Under a “unitary executive” view of the law, it would be difficult to charge a president for seeking to shut down an investigation within the executive branch, Ray said.
“It might be constitutional grounds for impeachment, but it’s not obstruction of justice,” he told The Daily Signal.
5.) Foreign Agent Registration Act
Rep. Elijah Cummings, D-Md., the top Democrat on the House Oversight and Government Affairs Committee, has argued that Flynn, a retired Army general, lied on his national security disclosure forms about past work with Russia.
Flynn allegedly worked for entities with ties to Russian and Turkish governments without disclosing the information, as required under the Foreign Agent Registration Act.
Trump ousted Flynn, a campaign adviser, as his national security adviser after three weeks because Flynn had one or more interactions with the Russian ambassador before Trump’s inauguration and then misinformed Vice President Mike Pence about it.
This could be a serious offense, Ray said.
“There could be a charge of making false statements with regard to vetting and financial disclosure forms,” Ray said.
“When you get a security clearance, they instill the fear of God in you to be honest and provide information about contacts; that’s not something you just forget,” Akerman told The Daily Signal.
6.) Campaign Finance Law
The investigation could uncover a campaign finance scandal, wrote Bob Bauer, former White House counsel for President Barack Obama.

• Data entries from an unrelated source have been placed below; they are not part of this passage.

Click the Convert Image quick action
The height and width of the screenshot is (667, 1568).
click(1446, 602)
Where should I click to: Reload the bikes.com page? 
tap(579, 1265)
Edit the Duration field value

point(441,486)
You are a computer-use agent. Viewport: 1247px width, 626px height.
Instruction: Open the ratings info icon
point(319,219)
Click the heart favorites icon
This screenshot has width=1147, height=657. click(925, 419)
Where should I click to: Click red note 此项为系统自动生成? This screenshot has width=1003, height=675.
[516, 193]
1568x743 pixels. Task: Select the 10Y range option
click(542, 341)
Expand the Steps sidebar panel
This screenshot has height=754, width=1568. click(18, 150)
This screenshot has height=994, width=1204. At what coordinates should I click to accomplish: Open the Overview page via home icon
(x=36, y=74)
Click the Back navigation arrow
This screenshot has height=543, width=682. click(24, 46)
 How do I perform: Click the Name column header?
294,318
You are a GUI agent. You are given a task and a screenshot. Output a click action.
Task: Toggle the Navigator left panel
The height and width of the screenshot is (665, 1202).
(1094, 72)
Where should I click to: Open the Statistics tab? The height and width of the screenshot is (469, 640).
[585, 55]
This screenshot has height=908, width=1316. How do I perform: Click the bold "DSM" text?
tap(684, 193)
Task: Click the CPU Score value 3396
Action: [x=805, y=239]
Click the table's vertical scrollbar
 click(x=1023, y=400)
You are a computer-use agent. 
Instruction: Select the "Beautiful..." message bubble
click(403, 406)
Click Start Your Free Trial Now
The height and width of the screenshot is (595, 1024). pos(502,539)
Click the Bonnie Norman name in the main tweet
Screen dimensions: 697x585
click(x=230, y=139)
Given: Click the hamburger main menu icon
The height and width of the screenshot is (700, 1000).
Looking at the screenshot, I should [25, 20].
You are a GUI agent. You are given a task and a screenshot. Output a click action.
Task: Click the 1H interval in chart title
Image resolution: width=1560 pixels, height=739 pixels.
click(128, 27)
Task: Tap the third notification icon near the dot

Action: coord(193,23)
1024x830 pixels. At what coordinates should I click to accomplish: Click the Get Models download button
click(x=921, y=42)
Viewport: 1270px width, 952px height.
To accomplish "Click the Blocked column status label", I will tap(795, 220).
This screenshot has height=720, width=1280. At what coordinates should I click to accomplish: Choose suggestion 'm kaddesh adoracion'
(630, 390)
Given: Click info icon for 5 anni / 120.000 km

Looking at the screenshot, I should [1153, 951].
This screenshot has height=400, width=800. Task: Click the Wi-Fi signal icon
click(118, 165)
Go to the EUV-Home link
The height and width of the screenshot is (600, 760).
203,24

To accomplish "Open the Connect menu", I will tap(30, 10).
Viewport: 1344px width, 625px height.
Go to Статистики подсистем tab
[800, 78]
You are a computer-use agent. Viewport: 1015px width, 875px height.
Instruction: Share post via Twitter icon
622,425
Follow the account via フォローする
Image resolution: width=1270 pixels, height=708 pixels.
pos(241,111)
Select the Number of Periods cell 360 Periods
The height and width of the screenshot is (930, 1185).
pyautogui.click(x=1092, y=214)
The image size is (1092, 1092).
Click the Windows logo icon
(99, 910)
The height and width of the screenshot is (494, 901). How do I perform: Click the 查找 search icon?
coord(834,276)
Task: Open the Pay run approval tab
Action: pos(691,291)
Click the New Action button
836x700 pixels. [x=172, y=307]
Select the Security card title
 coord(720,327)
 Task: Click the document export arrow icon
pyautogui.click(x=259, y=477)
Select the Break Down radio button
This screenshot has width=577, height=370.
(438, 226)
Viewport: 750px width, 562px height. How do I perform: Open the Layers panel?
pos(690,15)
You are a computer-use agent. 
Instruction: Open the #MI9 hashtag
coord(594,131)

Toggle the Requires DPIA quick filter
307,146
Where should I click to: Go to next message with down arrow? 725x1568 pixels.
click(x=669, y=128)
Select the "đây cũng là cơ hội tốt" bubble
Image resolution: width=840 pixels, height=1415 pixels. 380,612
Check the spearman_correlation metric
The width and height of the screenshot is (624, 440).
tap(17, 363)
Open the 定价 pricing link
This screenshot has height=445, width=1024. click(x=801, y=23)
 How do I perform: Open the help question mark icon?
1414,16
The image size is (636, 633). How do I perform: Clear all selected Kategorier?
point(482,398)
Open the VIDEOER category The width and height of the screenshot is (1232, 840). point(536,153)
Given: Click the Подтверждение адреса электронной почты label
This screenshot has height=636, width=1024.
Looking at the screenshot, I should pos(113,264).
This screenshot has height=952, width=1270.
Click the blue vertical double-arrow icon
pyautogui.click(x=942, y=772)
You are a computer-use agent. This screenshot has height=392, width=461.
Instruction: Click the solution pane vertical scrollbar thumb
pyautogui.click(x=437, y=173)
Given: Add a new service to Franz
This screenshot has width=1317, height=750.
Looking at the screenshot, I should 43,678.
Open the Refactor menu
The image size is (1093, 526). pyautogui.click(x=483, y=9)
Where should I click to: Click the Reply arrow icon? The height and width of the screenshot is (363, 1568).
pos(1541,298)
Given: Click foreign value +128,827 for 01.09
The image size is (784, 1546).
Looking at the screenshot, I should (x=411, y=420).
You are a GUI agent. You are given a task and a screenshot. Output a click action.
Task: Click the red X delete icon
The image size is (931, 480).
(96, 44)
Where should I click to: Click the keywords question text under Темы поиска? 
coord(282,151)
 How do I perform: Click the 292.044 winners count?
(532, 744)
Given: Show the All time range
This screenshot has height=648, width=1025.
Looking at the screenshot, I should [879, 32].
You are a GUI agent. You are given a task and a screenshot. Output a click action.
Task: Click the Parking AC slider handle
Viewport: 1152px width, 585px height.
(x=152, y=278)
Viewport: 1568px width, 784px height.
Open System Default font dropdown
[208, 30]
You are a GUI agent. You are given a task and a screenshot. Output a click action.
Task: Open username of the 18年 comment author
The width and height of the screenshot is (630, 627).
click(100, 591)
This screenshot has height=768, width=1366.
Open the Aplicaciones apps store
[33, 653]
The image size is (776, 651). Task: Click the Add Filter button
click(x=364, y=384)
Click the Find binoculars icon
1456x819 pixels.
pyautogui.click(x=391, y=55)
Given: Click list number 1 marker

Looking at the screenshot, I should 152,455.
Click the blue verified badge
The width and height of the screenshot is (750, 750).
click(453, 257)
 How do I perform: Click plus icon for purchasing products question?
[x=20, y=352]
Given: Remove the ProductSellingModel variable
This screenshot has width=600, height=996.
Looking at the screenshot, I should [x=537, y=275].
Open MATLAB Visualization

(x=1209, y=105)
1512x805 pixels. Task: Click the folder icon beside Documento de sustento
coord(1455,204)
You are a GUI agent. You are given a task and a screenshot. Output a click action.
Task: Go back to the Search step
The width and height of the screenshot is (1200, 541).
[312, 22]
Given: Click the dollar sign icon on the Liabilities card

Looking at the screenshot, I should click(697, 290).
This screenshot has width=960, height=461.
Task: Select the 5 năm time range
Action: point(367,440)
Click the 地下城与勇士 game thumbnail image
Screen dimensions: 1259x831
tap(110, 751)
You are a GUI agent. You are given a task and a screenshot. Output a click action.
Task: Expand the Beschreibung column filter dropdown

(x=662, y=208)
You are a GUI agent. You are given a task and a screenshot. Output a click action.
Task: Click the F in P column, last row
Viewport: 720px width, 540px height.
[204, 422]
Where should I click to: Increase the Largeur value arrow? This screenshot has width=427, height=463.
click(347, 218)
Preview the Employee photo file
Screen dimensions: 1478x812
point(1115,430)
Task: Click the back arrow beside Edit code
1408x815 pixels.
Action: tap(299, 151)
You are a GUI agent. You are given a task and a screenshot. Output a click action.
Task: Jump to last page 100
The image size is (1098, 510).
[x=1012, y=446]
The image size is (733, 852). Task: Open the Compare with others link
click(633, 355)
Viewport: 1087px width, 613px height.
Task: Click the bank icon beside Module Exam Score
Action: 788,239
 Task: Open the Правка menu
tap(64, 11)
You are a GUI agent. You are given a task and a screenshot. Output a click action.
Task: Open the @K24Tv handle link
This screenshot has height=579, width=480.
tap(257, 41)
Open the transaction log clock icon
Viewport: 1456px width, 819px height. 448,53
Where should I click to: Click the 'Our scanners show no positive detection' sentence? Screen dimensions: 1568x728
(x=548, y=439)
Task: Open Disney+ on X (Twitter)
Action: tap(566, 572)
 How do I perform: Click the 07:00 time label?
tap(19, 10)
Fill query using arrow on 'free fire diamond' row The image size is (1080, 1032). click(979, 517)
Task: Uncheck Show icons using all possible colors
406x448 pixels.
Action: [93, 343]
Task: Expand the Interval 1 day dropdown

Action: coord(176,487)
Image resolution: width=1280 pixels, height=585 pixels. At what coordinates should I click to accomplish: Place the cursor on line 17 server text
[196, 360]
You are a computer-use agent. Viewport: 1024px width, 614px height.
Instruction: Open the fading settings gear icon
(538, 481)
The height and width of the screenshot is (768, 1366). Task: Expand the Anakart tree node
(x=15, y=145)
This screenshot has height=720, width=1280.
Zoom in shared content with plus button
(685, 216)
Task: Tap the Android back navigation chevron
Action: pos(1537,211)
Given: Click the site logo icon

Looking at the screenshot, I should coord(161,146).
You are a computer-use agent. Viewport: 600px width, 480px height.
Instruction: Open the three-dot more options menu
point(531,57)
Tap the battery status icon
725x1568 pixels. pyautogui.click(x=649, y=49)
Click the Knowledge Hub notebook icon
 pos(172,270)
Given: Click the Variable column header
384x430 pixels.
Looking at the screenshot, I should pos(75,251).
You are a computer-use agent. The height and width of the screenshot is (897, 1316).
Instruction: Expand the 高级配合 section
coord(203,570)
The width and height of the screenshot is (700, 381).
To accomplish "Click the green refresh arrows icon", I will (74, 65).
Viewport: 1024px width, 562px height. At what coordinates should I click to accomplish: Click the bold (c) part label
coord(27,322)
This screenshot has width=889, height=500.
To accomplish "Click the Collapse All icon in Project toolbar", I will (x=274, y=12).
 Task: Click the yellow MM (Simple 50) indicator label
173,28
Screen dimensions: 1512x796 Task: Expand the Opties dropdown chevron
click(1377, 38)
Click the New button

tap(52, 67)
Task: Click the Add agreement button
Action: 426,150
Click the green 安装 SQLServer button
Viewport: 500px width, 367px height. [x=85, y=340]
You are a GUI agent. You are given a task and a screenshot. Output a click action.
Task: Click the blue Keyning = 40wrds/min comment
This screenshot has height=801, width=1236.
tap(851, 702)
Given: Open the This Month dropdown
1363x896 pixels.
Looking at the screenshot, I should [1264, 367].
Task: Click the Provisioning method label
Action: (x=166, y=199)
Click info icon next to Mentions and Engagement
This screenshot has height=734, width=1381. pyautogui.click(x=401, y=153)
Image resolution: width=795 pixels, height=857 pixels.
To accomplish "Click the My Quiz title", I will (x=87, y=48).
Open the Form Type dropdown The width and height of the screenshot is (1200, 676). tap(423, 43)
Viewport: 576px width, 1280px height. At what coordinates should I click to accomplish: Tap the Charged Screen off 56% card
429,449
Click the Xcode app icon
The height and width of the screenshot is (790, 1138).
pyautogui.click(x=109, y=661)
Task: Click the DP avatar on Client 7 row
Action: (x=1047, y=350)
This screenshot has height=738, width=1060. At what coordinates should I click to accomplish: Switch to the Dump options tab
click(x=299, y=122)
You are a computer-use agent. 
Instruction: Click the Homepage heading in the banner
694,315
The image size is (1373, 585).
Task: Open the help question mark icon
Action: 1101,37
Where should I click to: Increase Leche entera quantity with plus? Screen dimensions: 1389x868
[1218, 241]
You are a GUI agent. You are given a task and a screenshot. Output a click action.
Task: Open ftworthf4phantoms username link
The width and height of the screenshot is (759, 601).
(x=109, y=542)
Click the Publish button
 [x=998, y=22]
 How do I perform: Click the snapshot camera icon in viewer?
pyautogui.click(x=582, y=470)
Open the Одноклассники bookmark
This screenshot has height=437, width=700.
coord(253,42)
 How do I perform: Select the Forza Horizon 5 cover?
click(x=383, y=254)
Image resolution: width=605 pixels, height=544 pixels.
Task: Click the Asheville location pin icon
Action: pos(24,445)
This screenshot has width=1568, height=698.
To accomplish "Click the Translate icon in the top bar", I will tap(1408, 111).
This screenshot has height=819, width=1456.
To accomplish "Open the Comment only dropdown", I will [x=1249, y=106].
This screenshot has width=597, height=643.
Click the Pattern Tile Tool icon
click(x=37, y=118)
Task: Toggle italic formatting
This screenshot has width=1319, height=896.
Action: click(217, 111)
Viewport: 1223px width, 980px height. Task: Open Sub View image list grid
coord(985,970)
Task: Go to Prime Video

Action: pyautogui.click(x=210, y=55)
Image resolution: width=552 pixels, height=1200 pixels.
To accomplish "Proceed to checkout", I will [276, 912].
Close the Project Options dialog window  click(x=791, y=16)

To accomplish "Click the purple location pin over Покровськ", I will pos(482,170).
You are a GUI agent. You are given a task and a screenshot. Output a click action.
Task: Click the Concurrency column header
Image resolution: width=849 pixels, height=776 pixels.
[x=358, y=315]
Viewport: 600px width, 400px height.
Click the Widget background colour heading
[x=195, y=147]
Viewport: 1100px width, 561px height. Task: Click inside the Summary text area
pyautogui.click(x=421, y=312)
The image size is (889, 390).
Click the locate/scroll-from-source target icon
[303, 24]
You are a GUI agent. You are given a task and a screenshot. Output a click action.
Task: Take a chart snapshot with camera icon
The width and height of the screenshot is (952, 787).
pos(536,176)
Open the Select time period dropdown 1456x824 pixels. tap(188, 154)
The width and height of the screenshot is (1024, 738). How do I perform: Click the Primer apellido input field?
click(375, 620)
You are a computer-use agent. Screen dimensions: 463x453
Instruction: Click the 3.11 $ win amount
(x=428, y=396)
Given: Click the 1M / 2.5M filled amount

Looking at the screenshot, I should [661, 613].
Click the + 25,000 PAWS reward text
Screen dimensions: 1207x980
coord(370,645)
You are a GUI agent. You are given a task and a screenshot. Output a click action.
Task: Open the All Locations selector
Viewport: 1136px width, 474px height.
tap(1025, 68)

“The law prohibits foreign nationals from providing ‘anything of value … in connection with’ an election,” Bauer wrote. “The hacking of the Podesta emails, which were then transmitted to WikiLeaks for posting, clearly had value, and its connection to the election is not disputed.”
Such an in-kind contribution case is “theoretically possible, but would be difficult to prove,” Ray said.
“There is no hint of any Russian money being involved. Trump’s campaign was largely self-funded,” the former assistant FBI director said. “You did have peripheral players such as Michael Flynn, [former Trump campaign manager] Paul Manafort, and [informal Trump adviser] Roger Stone, who supposedly made money from Russians. But you would have to prove that money ended up in the campaign.”